O Comitê do Senado dos EUA para Assuntos Bancários, Habitacionais e Urbanos está prestes a votar a Lei CLARITY em 15 de janeiro, marcando um passo crítico em direção à regulamentação federal de ativos digitais. A legislação busca estabelecer padrões explícitos para a classificação de tokens, protocolos de negociação e arranjos de custódia sob a lei dos EUA.
As disposições-chave da Lei CLARITY incluem definições rigorosas de moedas e tokens, exigindo que certos ativos digitais atendam a critérios objetivos para se qualificarem como commodities ou valores mobiliários. O projeto também obriga maior divulgação para as plataformas de negociação e introduz obrigações de conformidade sob medida para emissores de stablecoins, como requisitos mínimos de reserva e auditorias periódicas.
Os apoiadores argumentam que regras claras podem reduzir a manipulação do mercado em até 80%, atrair capital institucional e reforçar a proteção ao consumidor. Eles destacam que estruturas regulatórias ambíguas têm dificultado a inovação on-chain e fomentado disputas legais sobre jurisdição entre a SEC e a CFTC.
A oposição surge em torno de salvaguardas de conflitos de interesse e disposições de DeFi. Alguns senadores temem que regras éticas excessivamente rígidas possam frear o progresso, enquanto os defensores do DeFi buscam exceções para preservar protocolos sem permissões. As negociações continuam sobre como equilibrar inovação com mitigação de riscos.
Os participantes do mercado reagiram com cautela. Os preços à vista das principais moedas apresentaram movimentos contidos, mas métricas on-chain revelam maior acumulação por detentores de longo prazo antes da votação.
Analistas alertam que quaisquer atrasos ou emendas podem ampliar a incerteza regulatória e atrasar a adoção institucional mais ampla.
Se aprovado, o projeto seguirá para o plenário do Senado para debate e possíveis emendas. A aprovação antes das eleições de meio mandato de 2026 pode influenciar as tendências regulatórias globais, à medida que outras jurisdições procuram precedentes dos EUA. A falha em agir pode deixar a indústria dependente de iniciativas em nível estadual e de uma aplicação fragmentada.
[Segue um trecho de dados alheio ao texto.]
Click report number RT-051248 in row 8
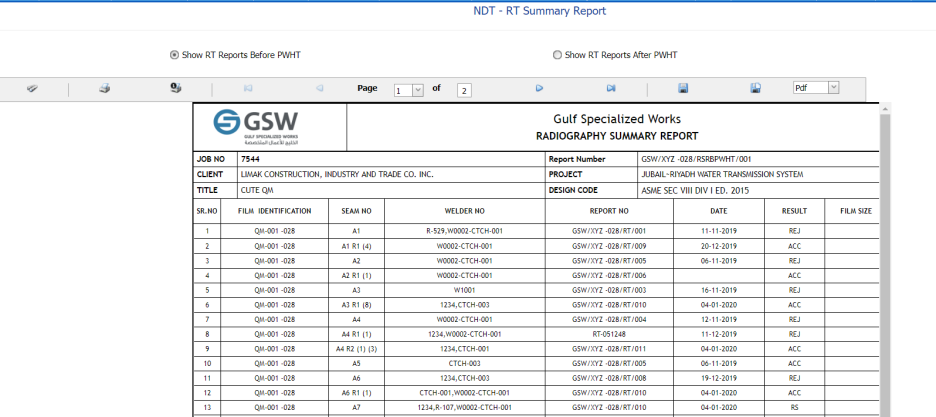The width and height of the screenshot is (936, 417). (x=608, y=334)
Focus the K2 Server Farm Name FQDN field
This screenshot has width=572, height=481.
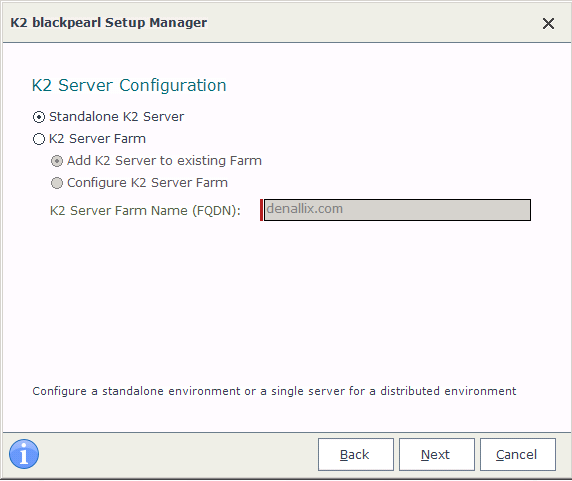[x=397, y=210]
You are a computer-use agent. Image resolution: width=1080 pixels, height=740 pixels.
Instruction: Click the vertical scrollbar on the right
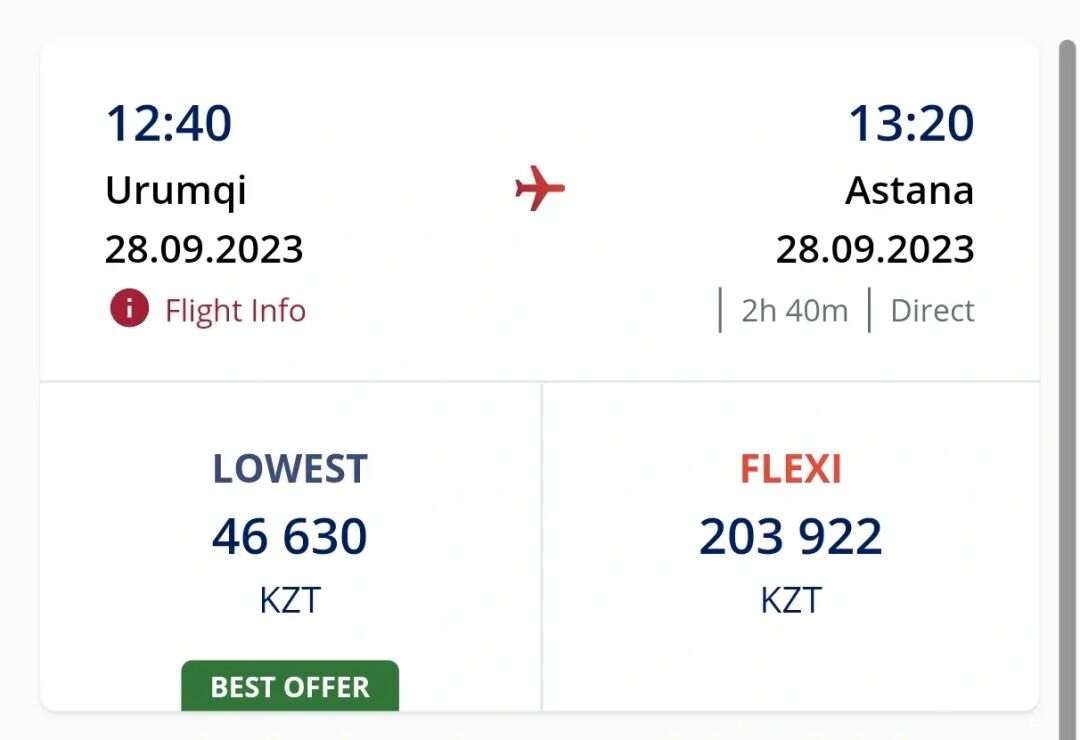[x=1069, y=380]
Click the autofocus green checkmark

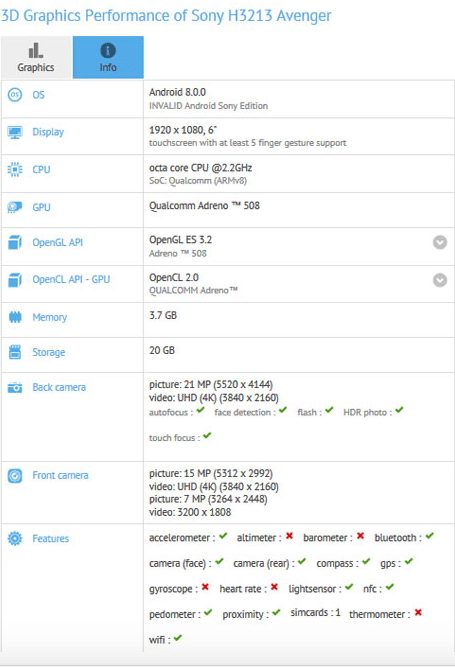tap(201, 410)
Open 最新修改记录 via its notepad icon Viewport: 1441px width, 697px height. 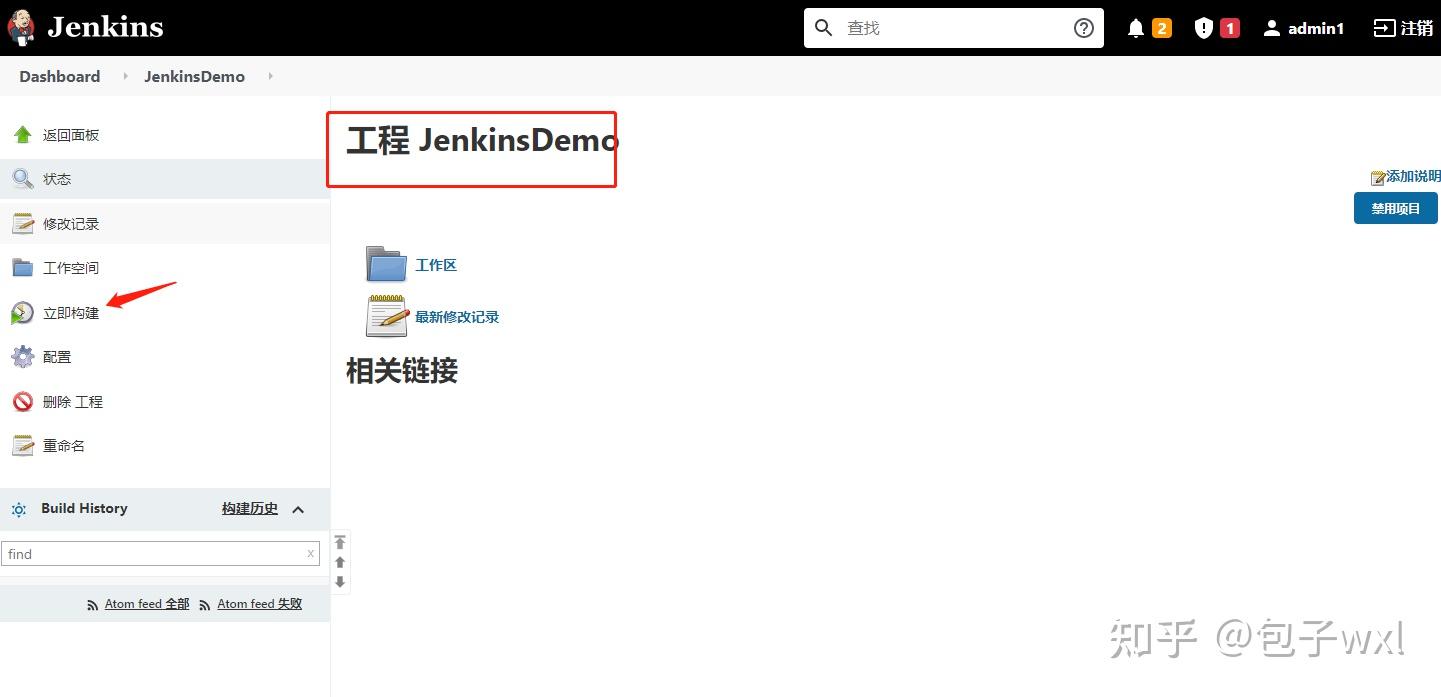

As partes interessadas antecipam audiências adicionais para refinar a linguagem sobre DeFi e cláusulas de conflito de interesse. Grupos da indústria mobilizaram esforços de lobby para garantir que o texto final apoie inovação responsável e esteja alinhado com padrões internacionais. Uma votação bem-sucedida poderia consolidar o papel dos EUA como líder regulatório na finança digital, moldando fluxos de capital e modelos de governança nos próximos anos.